# Fletching pics



## jcd465 (Dec 1, 2009)

I am new to the forum and am currently getting into traditional equipment. I am going to fletch some Easton shafts and would like to see some color schemes of fletching. I know it doesn't matter about the color of the feathers but I would like to see some of your options. 

I have enjoyed reading your stories and picking up some of the advice that has been dropped by other users here.


----------



## Apex Predator (Dec 1, 2009)

Lately I've been using four 4" feathers.  Much more visible from the rear for me.  I don't have to worry about which way I knock the arrow either.  I can't stand them to be different colors either.  Makes me think my arrow is wobbling.  I like to wrap a little piece of reflective tape on them too!  Works for me.


----------



## hogdgz (Dec 1, 2009)

Hey Marty, I have also noticed that. If you use different color fletchings it makes your arrows appear to be wobbling when in reality it is the different colors in rotation.


----------



## Apex Predator (Dec 1, 2009)

I like the new avatar Chase!


----------



## Bubbaforsure (Dec 1, 2009)

Apex Predator said:


> I like the new avatar Chase!



Amen.......Marty   
Dang nice Buck...Chase 
Love... thoses long tines  

Back on subject... 
Like Marty...
I have been shooting a four flecth 4" feather this year 
I think there quicker and more stable...
Also like two different color feathers...
Thinking about going all "pink" next time....
Just thinking..that is....!


----------



## OconeeDan (Dec 1, 2009)

Same as the others have said.   I love 4 x 4", not 90 degrees but something like 70-110 degrees, or something like that.
They fly real good, no worry about cockfeather out, and I like to alternate colors too.
I like shields but parabolics are good too.
Put a drop of glue on each end of feather, just to make sure.  I hate it when front end of feather sticks up, when it happens to clip my hand.  
Dan


----------



## ChrisSpikes (Dec 1, 2009)

I spliced some feathers a couple years ago and ended up with some sharp looking arrows.  White/orange feathers and white/orange dip.  I wish I had some better pics of them, but this is all I could find.


----------



## ChrisSpikes (Dec 1, 2009)

Just found these hidden in a corner.  They're pretty trashed, but you can get an idea.

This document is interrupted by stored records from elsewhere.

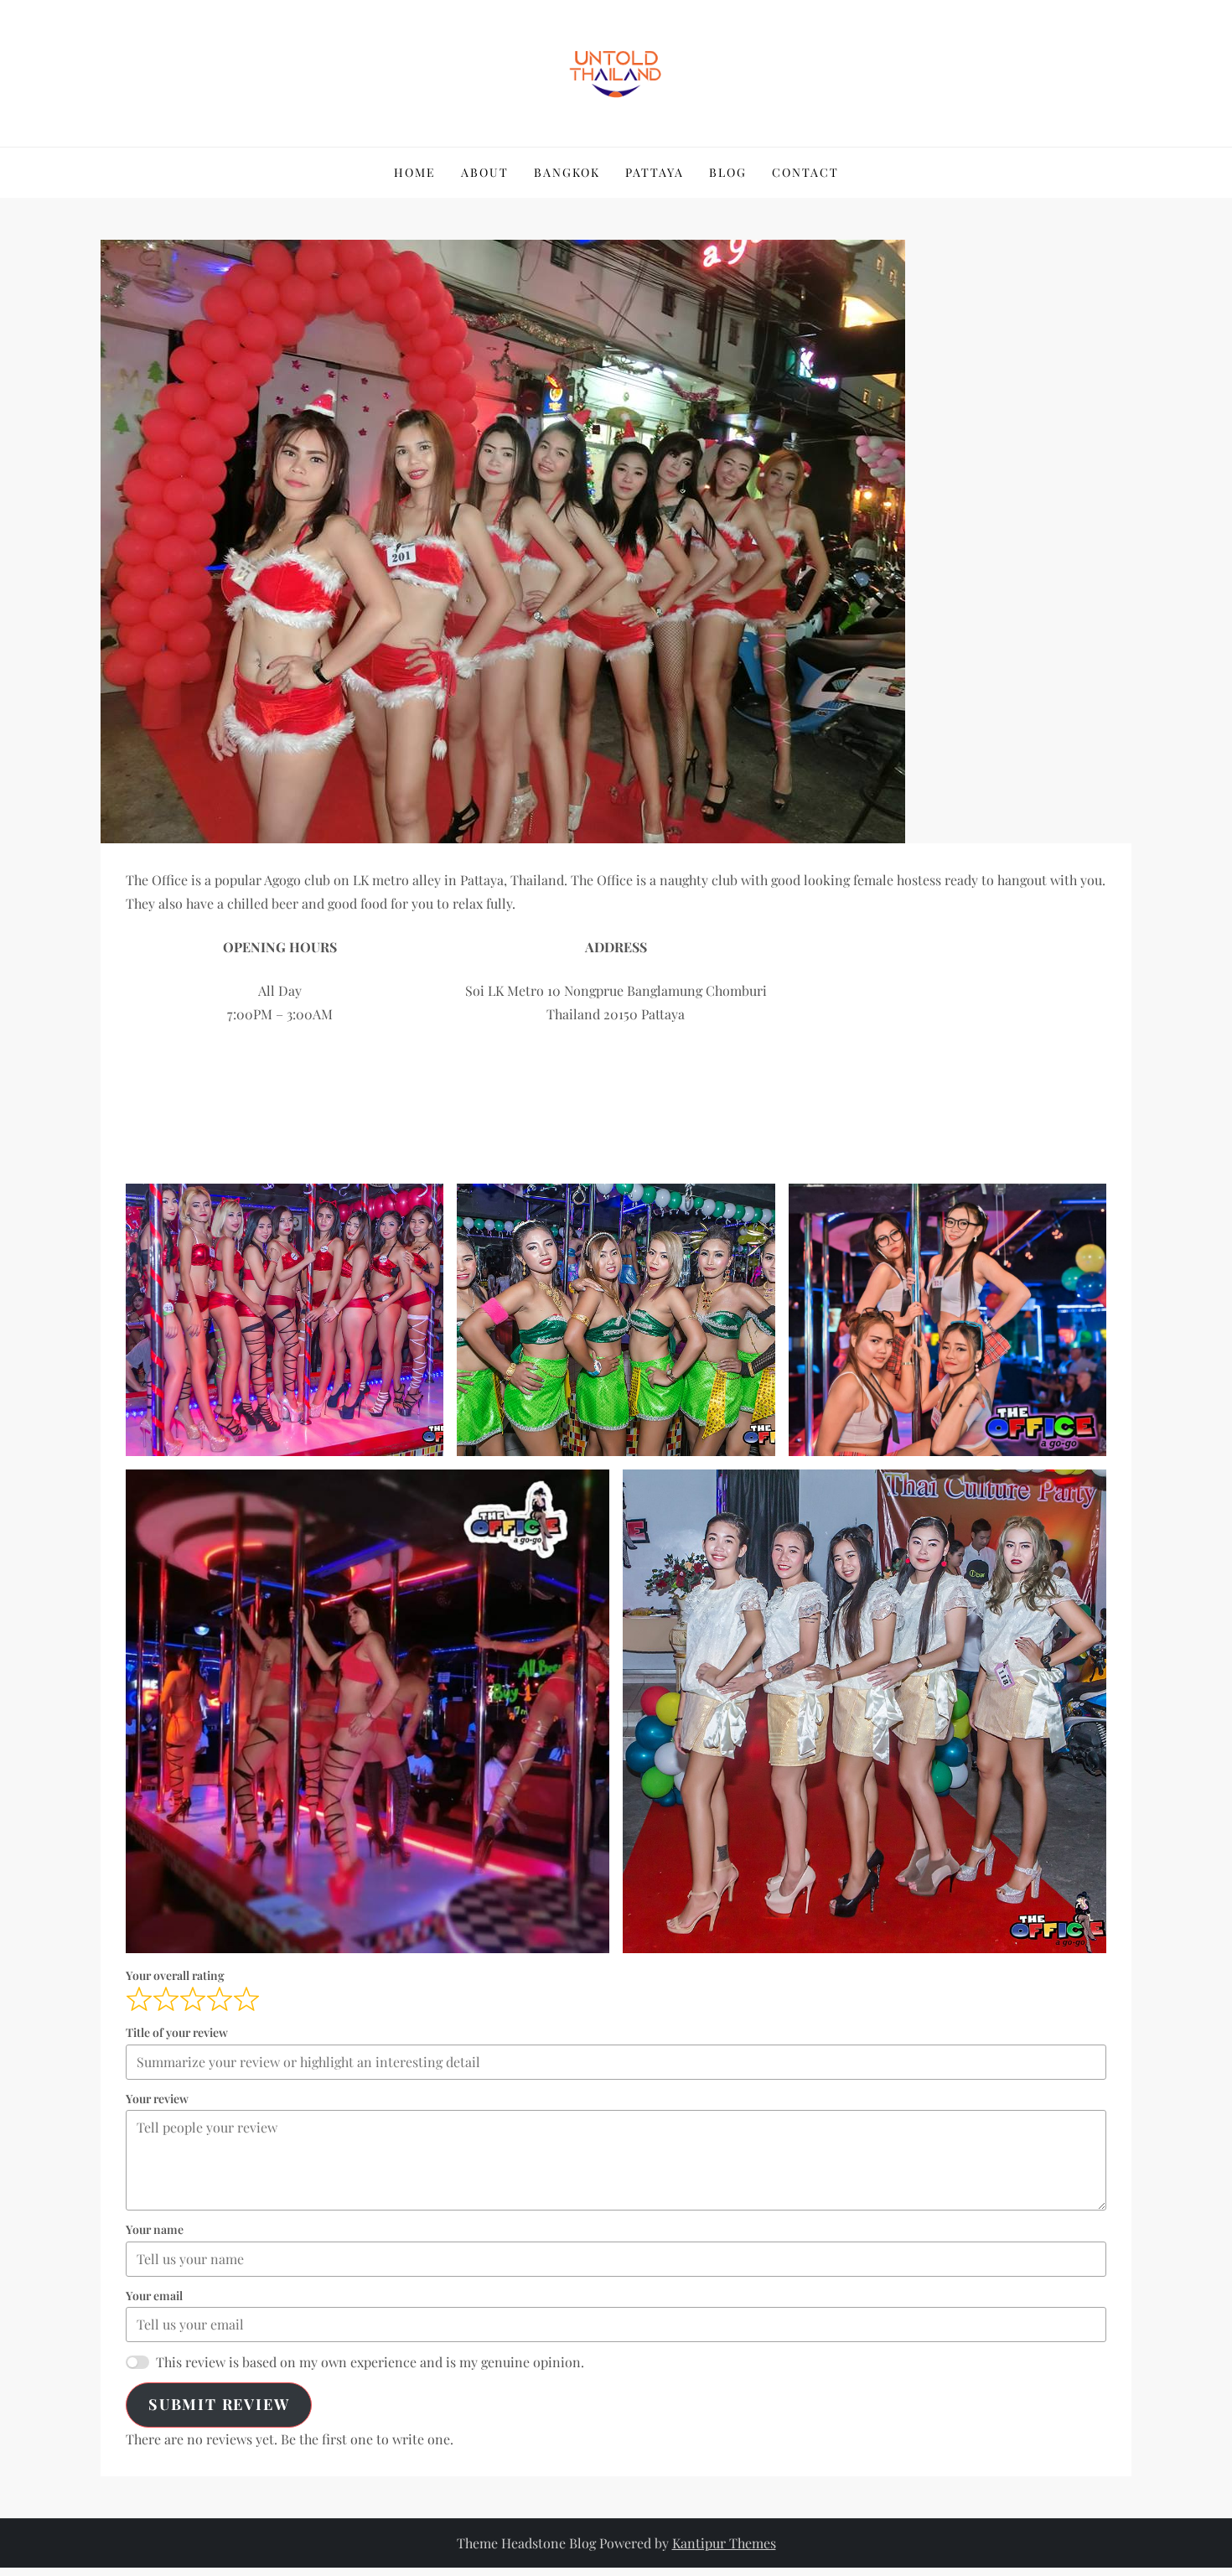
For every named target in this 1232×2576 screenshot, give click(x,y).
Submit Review (218, 2404)
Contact (805, 172)
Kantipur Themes (724, 2543)
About (485, 172)
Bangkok (567, 172)
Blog (728, 172)
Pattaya (654, 172)
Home (415, 172)
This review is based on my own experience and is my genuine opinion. (370, 2362)
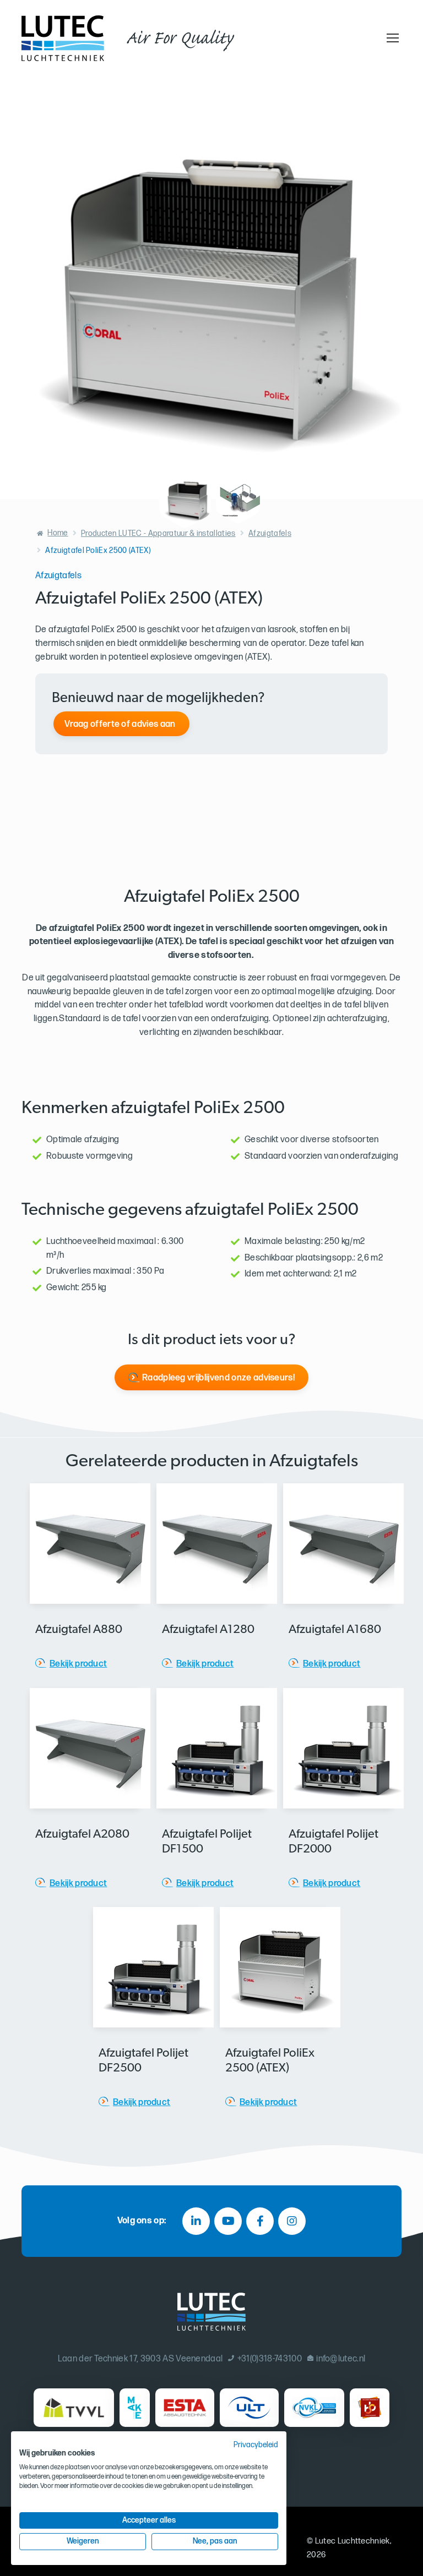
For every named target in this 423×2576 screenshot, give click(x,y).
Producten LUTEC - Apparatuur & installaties (158, 533)
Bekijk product (78, 1664)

3 fletch w/white & orange cock feather






3 fletch w/white & orange cock feather






4 fletch w/alternate white & orange


----------



## BGBH (Dec 1, 2009)

I'm kinda partial to chartuese....3 -5.5 high back shields...


----------



## SOS (Dec 1, 2009)

I mostly shoot wild turkey feathers - not bright, but always use a white nock and predominately white cap/cresting for visability.  Also photo's of some nice yellow and black fletch and cresting.

Steve


----------



## ky_longbow (Dec 1, 2009)

i kinda like orange........5.5" high back shields, and 5.5 "nanners"


----------



## Barry Duggan (Dec 1, 2009)

Doug, is the fletching on one of those arrows kinda on the pink side of orange?


----------



## Jake Allen (Dec 1, 2009)

I like 'em all, and colorful.
Making arrows is fun, and relaxing for me. It is like reloading bullets, except I can shoot the arrow right away.
These are some I have made in the last few months.
I do the make shift cresting using scrap  pieces of sign making vinyl.


----------



## ky_longbow (Dec 1, 2009)

Barry Duggan said:


> Doug, is the fletching on one of those arrows kinda on the pink side of orange?

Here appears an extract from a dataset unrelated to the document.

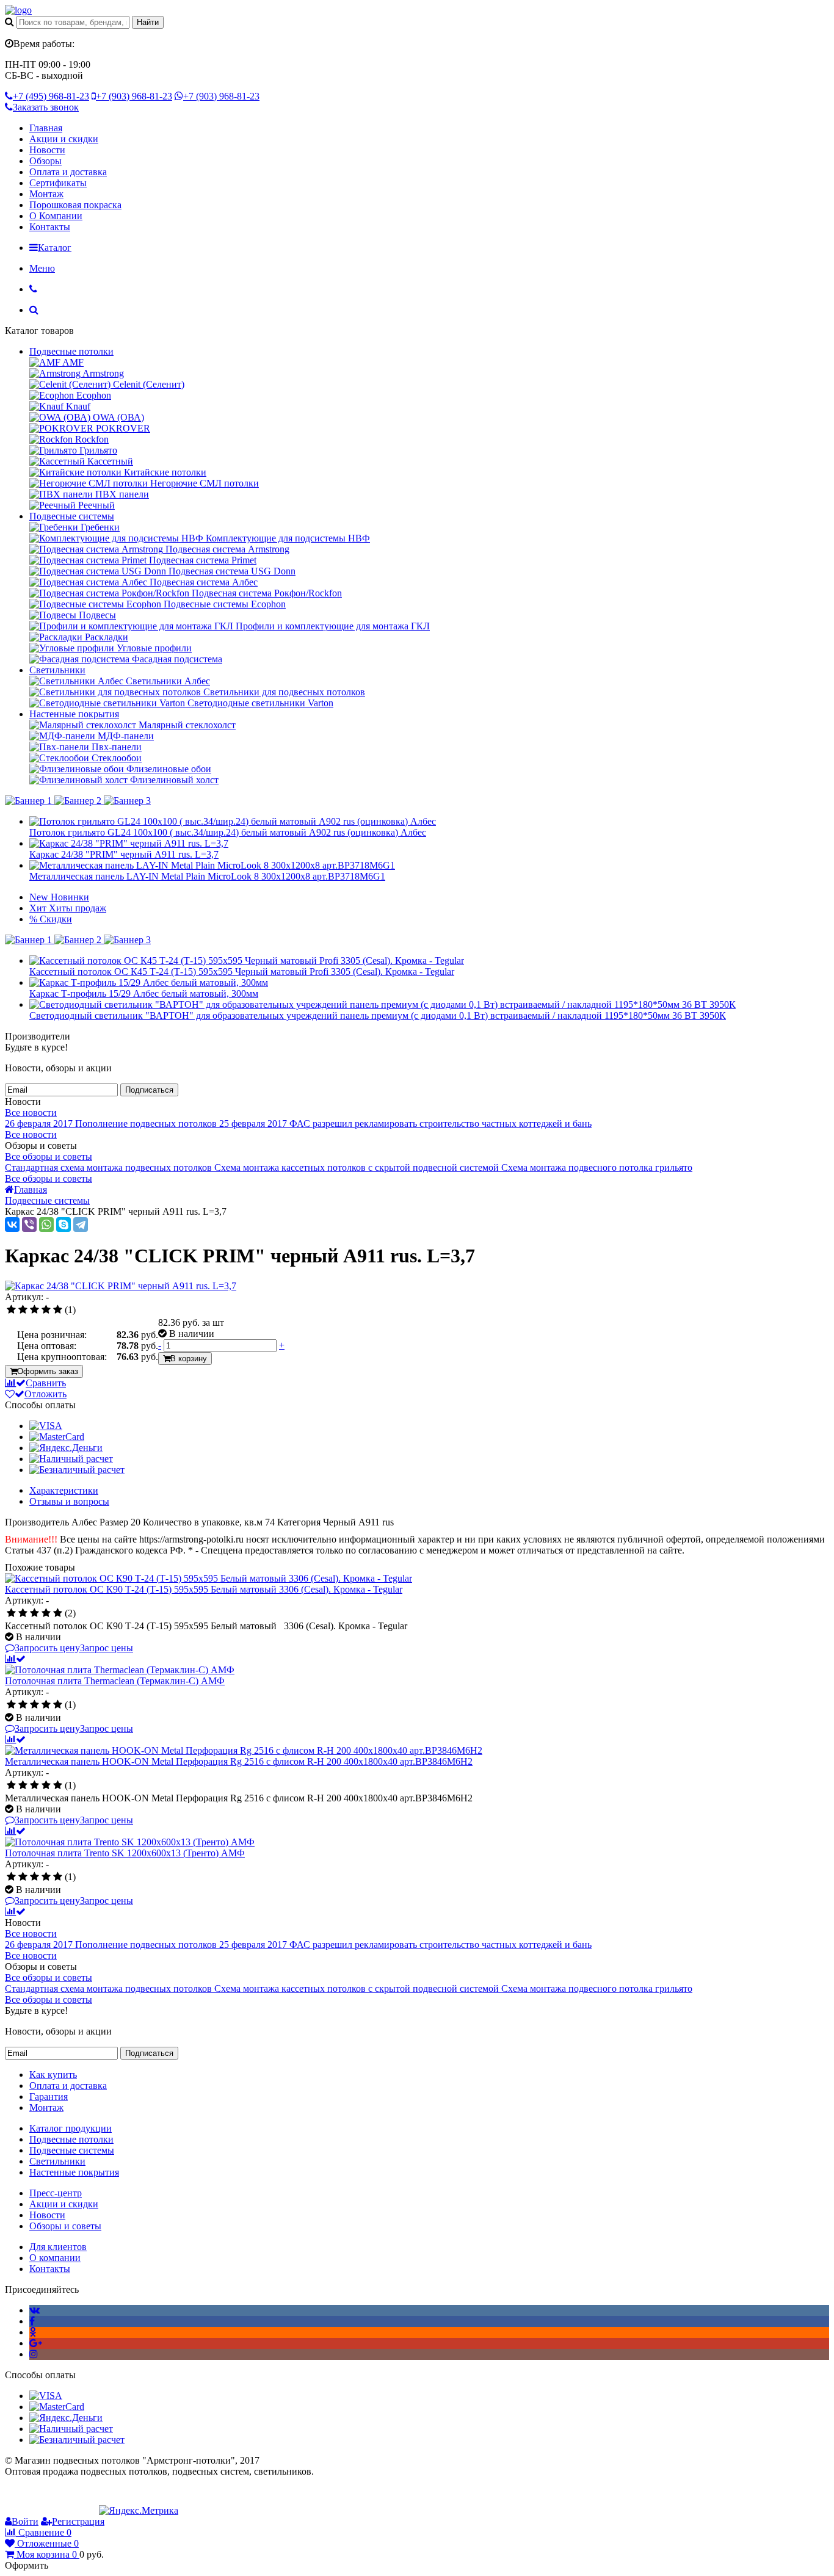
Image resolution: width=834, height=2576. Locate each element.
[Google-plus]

nope, they are all orange..............guess its just the cam or unnatural light in the house, didnt use a flash.......


----------



## BkBigkid (Dec 1, 2009)

Jake Allen said:


> I like 'em all, and colorful.
> Making arrows is fun, and relaxing for me. It is like reloading bullets, except I can shoot the arrow right away.
> These are some I have made in the last few months.
> I do the make shift cresting using scrap  pieces of sign making vinyl.

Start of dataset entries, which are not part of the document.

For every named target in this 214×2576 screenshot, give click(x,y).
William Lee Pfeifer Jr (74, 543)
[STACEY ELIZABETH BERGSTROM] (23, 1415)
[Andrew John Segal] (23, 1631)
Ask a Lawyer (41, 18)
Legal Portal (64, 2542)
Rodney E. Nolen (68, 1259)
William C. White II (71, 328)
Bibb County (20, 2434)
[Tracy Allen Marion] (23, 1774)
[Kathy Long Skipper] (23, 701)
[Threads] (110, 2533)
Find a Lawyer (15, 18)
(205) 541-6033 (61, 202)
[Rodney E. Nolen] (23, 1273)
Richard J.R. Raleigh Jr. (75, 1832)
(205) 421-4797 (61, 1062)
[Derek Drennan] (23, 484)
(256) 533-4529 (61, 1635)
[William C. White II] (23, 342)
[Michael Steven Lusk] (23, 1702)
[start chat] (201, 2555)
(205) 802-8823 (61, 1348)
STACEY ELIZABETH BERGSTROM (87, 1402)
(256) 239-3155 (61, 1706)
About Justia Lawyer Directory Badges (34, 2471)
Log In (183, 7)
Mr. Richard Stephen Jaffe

those are some sharp Looking arrows,


----------



## jcd465 (Dec 2, 2009)

Thank you for the pics and the great ideas shared. The four fletch has really got me thinking. In the past I have only used three. The two orange two green looked sharp.


----------



## OconeeDan (Dec 2, 2009)

BGBH, (or anyone who knows), do you find that deer pick up on those big chartreuse feathers at all?  That is by far the easiest color for me to see in low light, but I have avoided it because I didn't know if deer may pick up on it.  
Deer are not TOTALLY colorblind, studies show they can see some shades of blue and yellow.  
Dan


----------



## BGBH (Dec 2, 2009)

Dan,I've been picked off before not sure if the fletch color has anything to do with it..lol.I guess a fellar could use a fletch cover over his quiver so the only one showing was the one on the string....


----------



## Bubbaforsure (Dec 2, 2009)

Jake Allen said:


> I like 'em all, and colorful.
> Making arrows is fun, and relaxing for me. It is like reloading bullets, except I can shoot the arrow right away.
> These are some I have made in the last few months.
> I do the make shift cresting using scrap  pieces of sign making vinyl.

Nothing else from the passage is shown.